### Work required
When you write out the entries, keep every line exactly as it appears.

━━━━━ Records for the exercise

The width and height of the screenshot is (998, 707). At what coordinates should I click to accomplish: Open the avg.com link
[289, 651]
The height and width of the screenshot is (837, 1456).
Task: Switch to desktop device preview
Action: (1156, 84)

━━━━━━━━━━

### Reply to the task
The width and height of the screenshot is (998, 707). At what coordinates should I click to accomplish: Open the avg.com link
[289, 651]
The height and width of the screenshot is (837, 1456).
Task: Switch to desktop device preview
Action: (1156, 84)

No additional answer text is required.